→ **DOEL VAN DE TAAK**: Kopieer letterlijk alle regels uit de items hieronder, vanaf de regel met "Describe the element at coordinates (44, 127)" tot en met de regel met "base size is". Beide grensregels horen erbij.

→ **TE VERWERKEN GEGEVENS**:
....

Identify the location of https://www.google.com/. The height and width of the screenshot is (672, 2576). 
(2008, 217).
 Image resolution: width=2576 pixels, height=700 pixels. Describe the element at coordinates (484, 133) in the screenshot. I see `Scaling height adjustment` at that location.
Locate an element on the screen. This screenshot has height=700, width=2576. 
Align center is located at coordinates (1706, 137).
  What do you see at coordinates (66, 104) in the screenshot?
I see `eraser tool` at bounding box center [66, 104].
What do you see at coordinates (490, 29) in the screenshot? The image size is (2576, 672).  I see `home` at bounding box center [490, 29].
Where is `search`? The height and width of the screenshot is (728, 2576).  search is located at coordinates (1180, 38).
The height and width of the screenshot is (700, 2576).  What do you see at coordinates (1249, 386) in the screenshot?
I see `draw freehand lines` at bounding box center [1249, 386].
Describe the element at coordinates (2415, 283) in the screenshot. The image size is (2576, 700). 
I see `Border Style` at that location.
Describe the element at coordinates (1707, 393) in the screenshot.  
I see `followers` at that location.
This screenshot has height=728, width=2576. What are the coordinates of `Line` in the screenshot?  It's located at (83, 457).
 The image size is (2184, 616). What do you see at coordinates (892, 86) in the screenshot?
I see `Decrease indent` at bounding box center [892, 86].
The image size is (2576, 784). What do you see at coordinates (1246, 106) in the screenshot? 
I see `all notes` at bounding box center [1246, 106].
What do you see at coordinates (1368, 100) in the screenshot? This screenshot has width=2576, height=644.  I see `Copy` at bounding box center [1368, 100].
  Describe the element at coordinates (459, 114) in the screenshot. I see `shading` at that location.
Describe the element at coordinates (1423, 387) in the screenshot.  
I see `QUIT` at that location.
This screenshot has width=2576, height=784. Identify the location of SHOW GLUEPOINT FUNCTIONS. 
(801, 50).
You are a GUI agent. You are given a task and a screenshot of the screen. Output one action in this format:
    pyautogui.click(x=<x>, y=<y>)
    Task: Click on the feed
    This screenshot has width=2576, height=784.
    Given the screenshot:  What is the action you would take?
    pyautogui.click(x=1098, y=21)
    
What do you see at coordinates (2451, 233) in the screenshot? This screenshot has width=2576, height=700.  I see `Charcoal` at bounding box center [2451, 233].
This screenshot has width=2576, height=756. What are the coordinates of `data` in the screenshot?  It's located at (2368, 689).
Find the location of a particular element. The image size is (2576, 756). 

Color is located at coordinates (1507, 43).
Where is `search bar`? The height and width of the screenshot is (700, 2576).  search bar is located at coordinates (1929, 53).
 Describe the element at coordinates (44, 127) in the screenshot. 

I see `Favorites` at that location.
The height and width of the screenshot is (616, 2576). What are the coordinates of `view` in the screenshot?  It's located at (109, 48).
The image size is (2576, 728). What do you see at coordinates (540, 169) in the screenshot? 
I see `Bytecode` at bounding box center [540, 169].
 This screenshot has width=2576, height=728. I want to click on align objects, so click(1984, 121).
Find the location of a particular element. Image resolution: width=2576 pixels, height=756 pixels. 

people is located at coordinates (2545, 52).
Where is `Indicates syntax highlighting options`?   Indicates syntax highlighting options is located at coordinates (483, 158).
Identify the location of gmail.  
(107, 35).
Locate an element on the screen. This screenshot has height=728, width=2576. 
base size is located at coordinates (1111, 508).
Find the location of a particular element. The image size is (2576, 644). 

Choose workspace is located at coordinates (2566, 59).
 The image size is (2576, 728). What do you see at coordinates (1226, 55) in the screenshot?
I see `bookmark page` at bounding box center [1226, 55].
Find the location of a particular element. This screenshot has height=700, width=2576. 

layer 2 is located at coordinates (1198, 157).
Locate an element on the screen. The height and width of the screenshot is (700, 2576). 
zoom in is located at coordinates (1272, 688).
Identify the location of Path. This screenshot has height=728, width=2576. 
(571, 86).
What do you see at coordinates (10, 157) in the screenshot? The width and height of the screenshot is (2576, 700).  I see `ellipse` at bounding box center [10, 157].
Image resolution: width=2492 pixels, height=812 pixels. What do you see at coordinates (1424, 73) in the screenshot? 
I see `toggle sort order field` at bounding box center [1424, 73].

....

→ **UITGEWERKT ANTWOORD**:
 Describe the element at coordinates (44, 127) in the screenshot. 

I see `Favorites` at that location.
The height and width of the screenshot is (616, 2576). What are the coordinates of `view` in the screenshot?  It's located at (109, 48).
The image size is (2576, 728). What do you see at coordinates (540, 169) in the screenshot? 
I see `Bytecode` at bounding box center [540, 169].
 This screenshot has width=2576, height=728. I want to click on align objects, so click(1984, 121).
Find the location of a particular element. Image resolution: width=2576 pixels, height=756 pixels. 

people is located at coordinates (2545, 52).
Where is `Indicates syntax highlighting options`?   Indicates syntax highlighting options is located at coordinates (483, 158).
Identify the location of gmail.  
(107, 35).
Locate an element on the screen. This screenshot has height=728, width=2576. 
base size is located at coordinates (1111, 508).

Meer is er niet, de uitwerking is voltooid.